The paradox appears on a regular basis in the business news headlines.
Unemployment in the United States jumped to double digits in October for the first time in more than a quarter century, reaching 10.2 percent.
Yet hiring managers continue to find it difficult to fill positions requiring certain high-tech skills.
According to the latest Yoh Index of Technology Wages, a poll of more than 9,000 hiring managers in more than 15 metropolitan areas across the U.S., companies continue to struggle to find workers with Java and .Net/C+ development skills, as well as IT security engineers, network engineers, software engineers, quality assurance professionals and project managers.
And the gap between tech job openings and qualified people to fill them appears to be growing, not shrinking.

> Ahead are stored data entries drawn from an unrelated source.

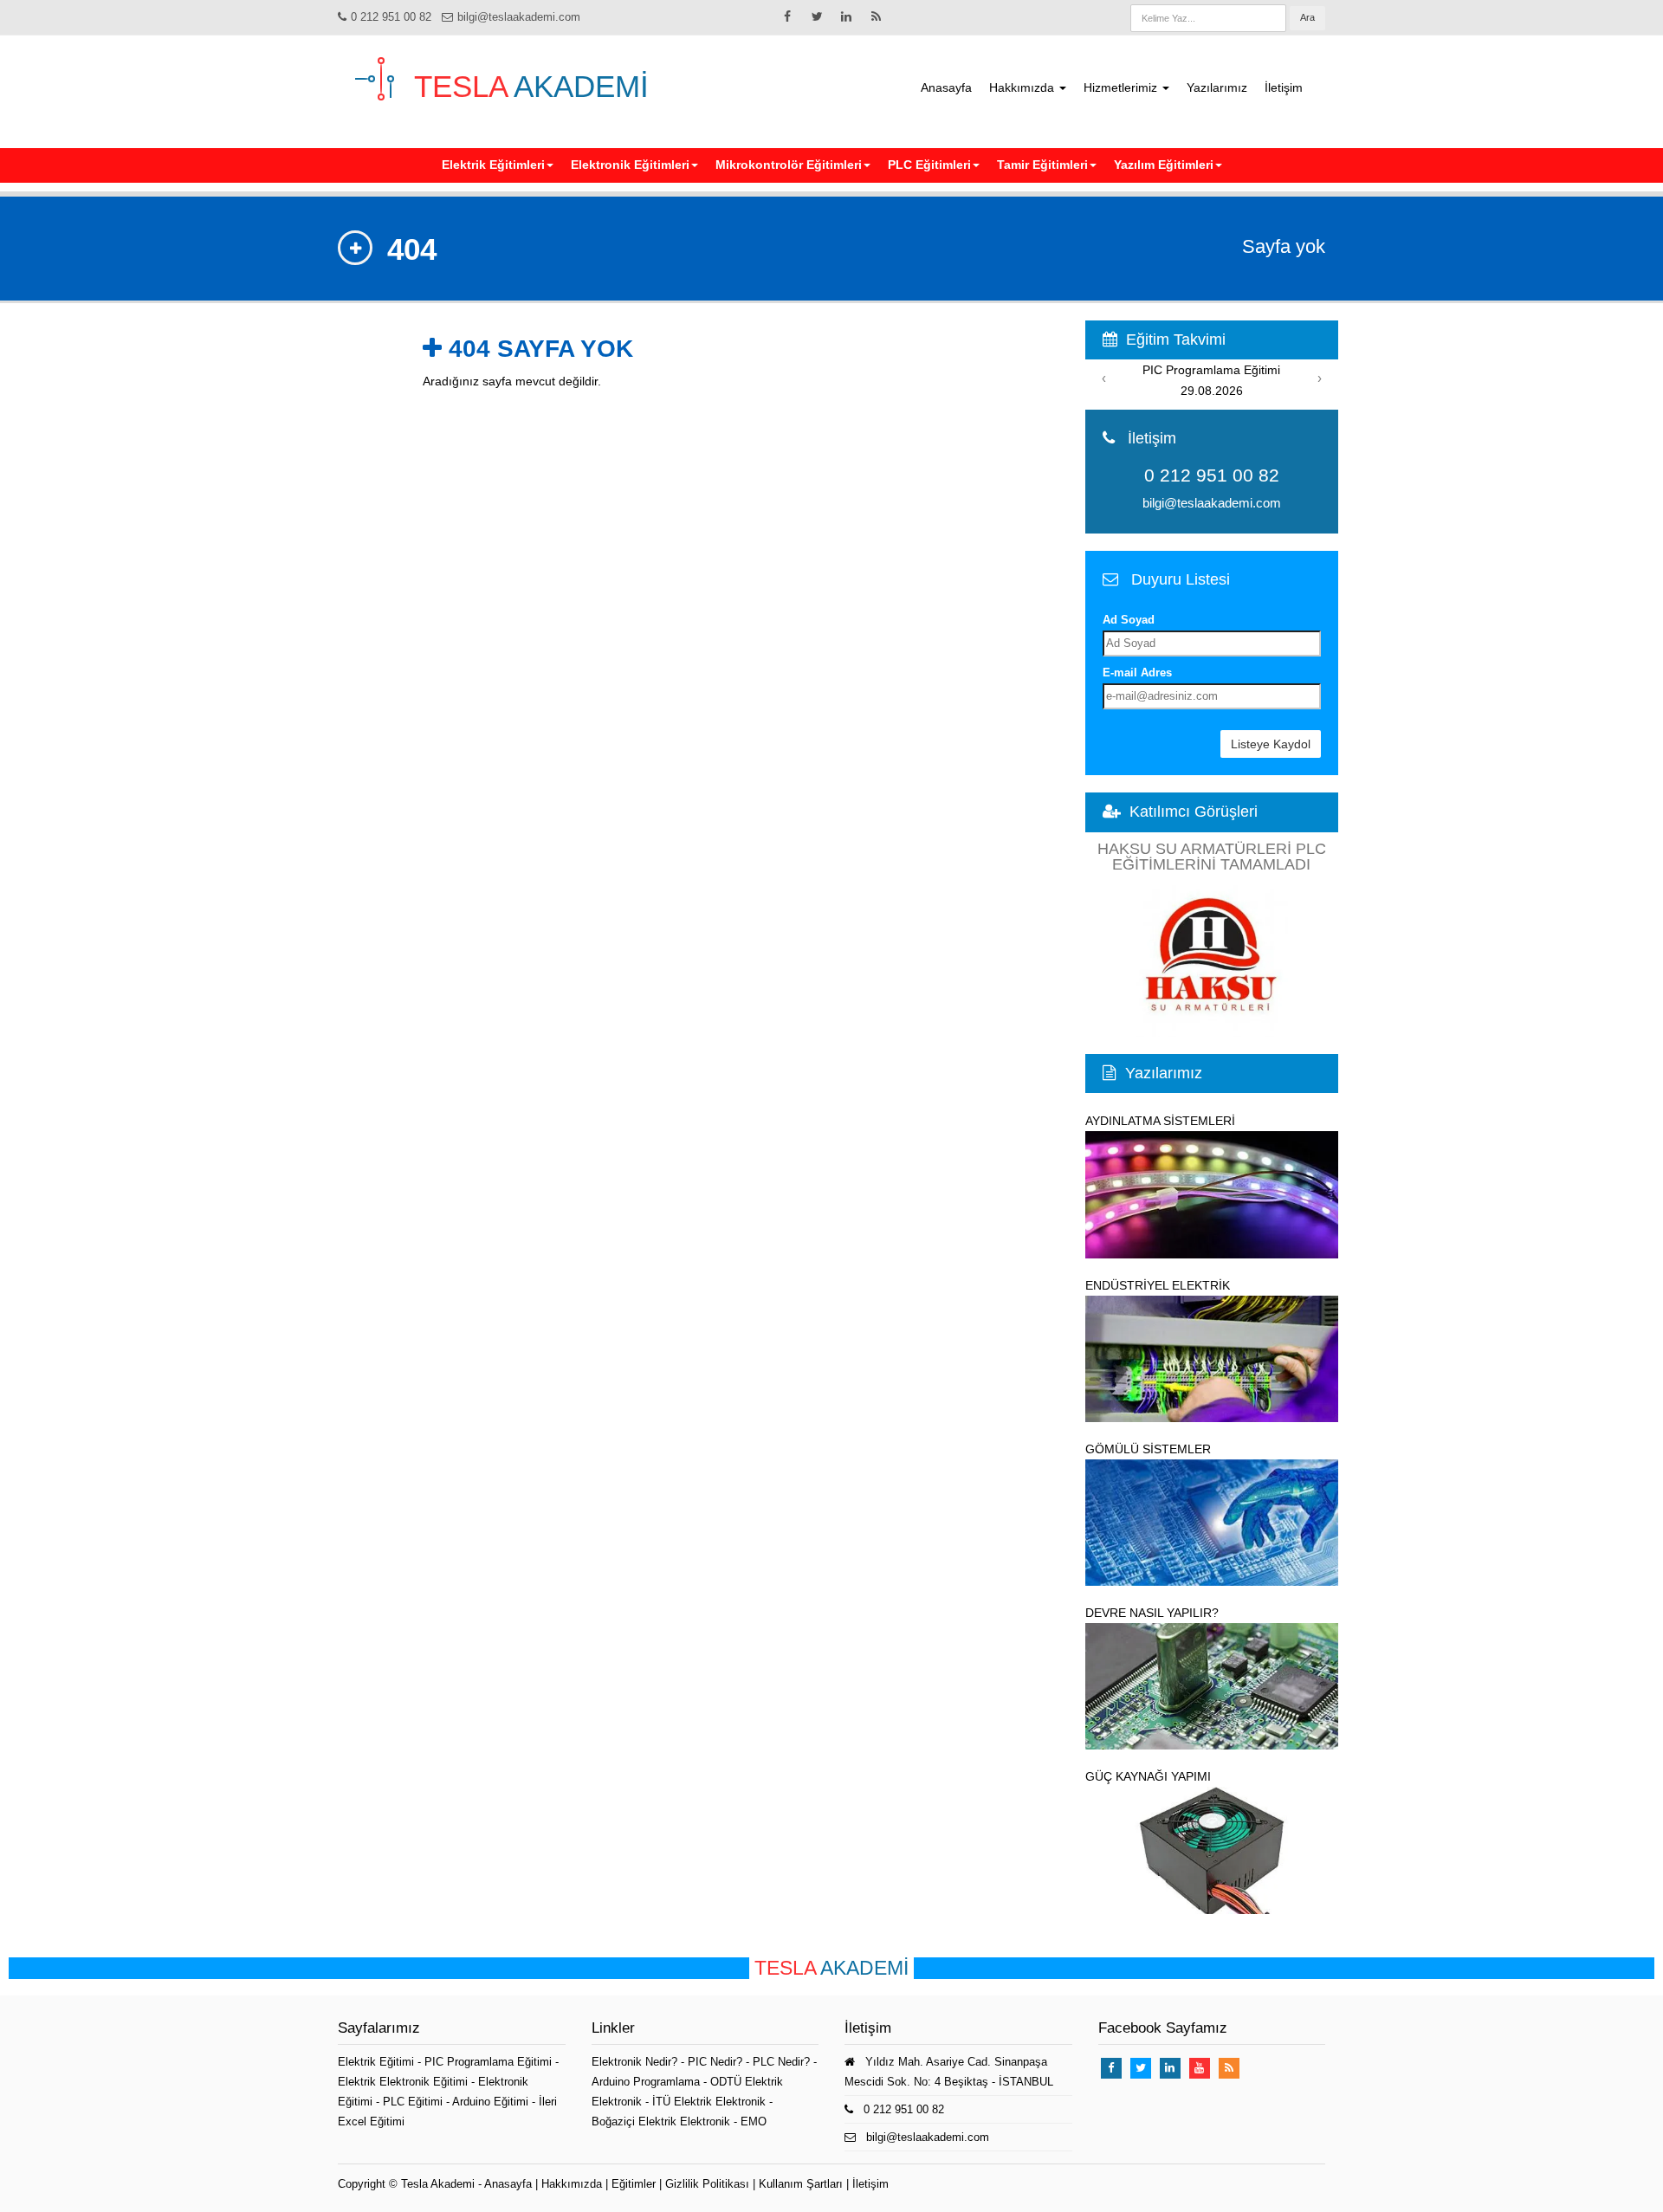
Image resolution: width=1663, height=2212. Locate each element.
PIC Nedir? (715, 2061)
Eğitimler (633, 2183)
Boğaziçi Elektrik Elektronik (661, 2121)
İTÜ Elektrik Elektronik (709, 2101)
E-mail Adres (1137, 672)
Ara (1307, 17)
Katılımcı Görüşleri (1193, 811)
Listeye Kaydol (1270, 744)
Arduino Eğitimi (492, 2101)
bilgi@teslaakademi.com (518, 16)
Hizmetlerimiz (1122, 87)
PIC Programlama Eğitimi (489, 2061)
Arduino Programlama (646, 2081)
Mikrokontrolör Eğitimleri (788, 164)
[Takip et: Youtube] (1199, 2068)
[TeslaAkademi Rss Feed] (875, 16)
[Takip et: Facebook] (787, 16)
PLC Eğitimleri (929, 164)
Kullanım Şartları (801, 2183)
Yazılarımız (1217, 87)
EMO (754, 2121)
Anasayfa (946, 87)
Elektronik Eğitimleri (630, 164)
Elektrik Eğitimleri (493, 164)
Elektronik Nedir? (634, 2061)
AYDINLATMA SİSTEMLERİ (1160, 1121)
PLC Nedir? (781, 2061)
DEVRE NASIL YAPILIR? (1152, 1613)
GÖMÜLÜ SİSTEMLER (1148, 1449)
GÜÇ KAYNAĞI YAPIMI (1148, 1776)
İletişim (1284, 87)
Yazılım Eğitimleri (1163, 164)
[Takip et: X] (816, 16)
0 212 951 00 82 (391, 16)
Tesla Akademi (438, 2183)
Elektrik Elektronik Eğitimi (404, 2081)
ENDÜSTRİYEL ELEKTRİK (1157, 1285)
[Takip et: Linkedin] (846, 16)
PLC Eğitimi (414, 2101)
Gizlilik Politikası (707, 2183)
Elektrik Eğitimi (377, 2061)
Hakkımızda (1023, 87)
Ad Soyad (1129, 619)
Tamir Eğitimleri (1042, 164)
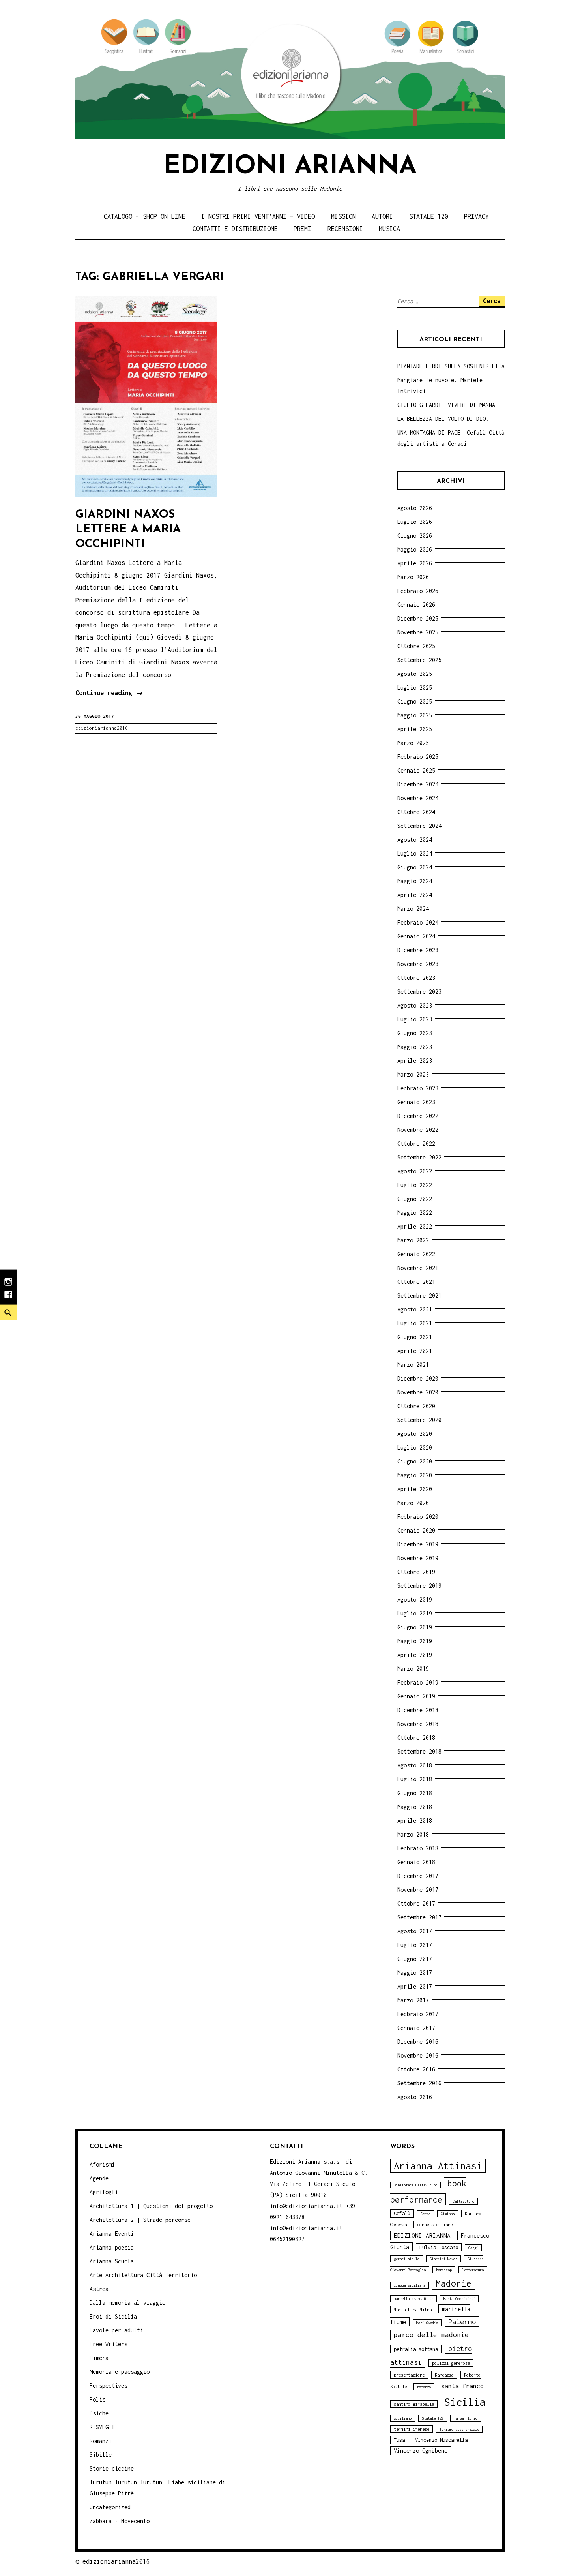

Global IT research firm International Data Corporation (IDC) and Microsoft Corp. released a study in early October 2009 that suggests the IT industry will create 5.8 million new jobs over the next four years. That projected growth rate of 3 percent a year is more than three times as fast as the growth of total employment.
Now for paradox two.
Young people today are the most tech-savvy generation ever. Yet many continue to shun careers in high tech, even at a time when 21st-century employers desperately need new workers with technology skills.
Connecting these two groups is the challenge that will define the future. It’s a challenge that must be addressed with new solutions.